• **TASK TO COMPLETE**: Starting at the line that holds "Given: Open the Price History dropdown arrow", copy every line exactly through the end of the data, and no others.

*** Opening EXERCISE DATA ***

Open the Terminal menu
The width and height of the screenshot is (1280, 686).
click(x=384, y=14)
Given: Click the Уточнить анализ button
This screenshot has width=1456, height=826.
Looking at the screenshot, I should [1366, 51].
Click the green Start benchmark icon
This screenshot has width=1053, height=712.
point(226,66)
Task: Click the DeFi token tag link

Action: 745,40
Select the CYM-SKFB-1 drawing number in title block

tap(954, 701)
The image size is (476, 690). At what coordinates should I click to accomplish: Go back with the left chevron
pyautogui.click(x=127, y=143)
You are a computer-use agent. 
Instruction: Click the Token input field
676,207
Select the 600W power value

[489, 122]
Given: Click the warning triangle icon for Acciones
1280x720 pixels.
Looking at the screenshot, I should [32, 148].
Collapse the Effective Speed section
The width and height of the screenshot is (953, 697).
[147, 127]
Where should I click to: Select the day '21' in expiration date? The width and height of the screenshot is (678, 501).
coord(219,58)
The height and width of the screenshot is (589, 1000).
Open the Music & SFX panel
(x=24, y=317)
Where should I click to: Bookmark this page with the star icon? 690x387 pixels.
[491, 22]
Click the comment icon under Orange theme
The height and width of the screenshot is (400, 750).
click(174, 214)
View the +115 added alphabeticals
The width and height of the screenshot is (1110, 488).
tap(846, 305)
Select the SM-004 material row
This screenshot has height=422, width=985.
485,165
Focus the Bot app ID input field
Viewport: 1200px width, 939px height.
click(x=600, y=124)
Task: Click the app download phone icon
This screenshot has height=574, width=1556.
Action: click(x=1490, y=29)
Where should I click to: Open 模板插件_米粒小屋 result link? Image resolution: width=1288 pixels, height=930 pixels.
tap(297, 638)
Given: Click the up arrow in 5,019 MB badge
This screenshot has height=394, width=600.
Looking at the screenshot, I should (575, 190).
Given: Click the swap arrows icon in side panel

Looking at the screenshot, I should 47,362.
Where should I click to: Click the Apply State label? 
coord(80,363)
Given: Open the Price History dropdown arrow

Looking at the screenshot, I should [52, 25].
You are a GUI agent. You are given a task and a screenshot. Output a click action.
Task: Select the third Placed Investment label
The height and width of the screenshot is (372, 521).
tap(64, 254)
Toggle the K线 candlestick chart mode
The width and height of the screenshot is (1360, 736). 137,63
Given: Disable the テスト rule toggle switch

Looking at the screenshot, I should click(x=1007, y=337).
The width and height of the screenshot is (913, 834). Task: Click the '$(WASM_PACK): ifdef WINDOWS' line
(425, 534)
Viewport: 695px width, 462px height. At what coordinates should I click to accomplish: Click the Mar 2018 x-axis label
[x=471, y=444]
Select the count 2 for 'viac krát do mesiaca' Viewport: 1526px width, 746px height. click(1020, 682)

*** Closing EXERCISE DATA ***

• **FINAL ANSWER**:
Given: Open the Price History dropdown arrow

Looking at the screenshot, I should [52, 25].
You are a GUI agent. You are given a task and a screenshot. Output a click action.
Task: Select the third Placed Investment label
The height and width of the screenshot is (372, 521).
tap(64, 254)
Toggle the K线 candlestick chart mode
The width and height of the screenshot is (1360, 736). 137,63
Given: Disable the テスト rule toggle switch

Looking at the screenshot, I should click(x=1007, y=337).
The width and height of the screenshot is (913, 834). Task: Click the '$(WASM_PACK): ifdef WINDOWS' line
(425, 534)
Viewport: 695px width, 462px height. At what coordinates should I click to accomplish: Click the Mar 2018 x-axis label
[x=471, y=444]
Select the count 2 for 'viac krát do mesiaca' Viewport: 1526px width, 746px height. click(1020, 682)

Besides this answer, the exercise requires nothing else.